Linking up today with Five Minute Friday where you write for 5 minutes about the word for today and then publish without editing or perfecting.
Real? What is real? I'm sure that people looking in on my life aren't sure what is real about it or not.
See, I have this fear. Probably stems from low self-esteem and such, but I get so afraid sometimes that people think that all I do is lay around watching tv and being lazy.
The real truth, well, yes, I do watch a lot of tv, more than I should. You see, it's a way that I try to distract myself. I can only pin so many things on Pinterest or play so many games of solitaire or whatever else I might try to do before I end up curled up in my recliner just wishing the pain away.
As part of the disability process I am going through, I had to meet with a psychologist this week. He met with me for all of 20 minutes and I keep asking myself, and others who know this process, how in the world he can provide an assessment when he doesn't know who I really am.

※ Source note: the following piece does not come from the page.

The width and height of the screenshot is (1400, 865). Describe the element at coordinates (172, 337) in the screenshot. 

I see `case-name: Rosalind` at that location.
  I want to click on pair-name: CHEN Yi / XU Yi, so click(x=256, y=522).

He doesn't see me fighting to sleep.
He doesn't see me unable to prepare meals.
He doesn't see me having to rest up for days in order to be out of the house for a few hours.
He doesn't see me relying more than I should have to on my daughter and husband because there are so many things I can't do for myself.
He doesn't see the pain in me because I've learned to put on a mask that others cannot see behind because of my fear, my fear of being judged lazy.
Looks like I have lots to say about being real. Five minutes just wasn't enough time. What about you? What do you have to say about real in 5 minutes? If you link up, let me know. I'd love to read your post.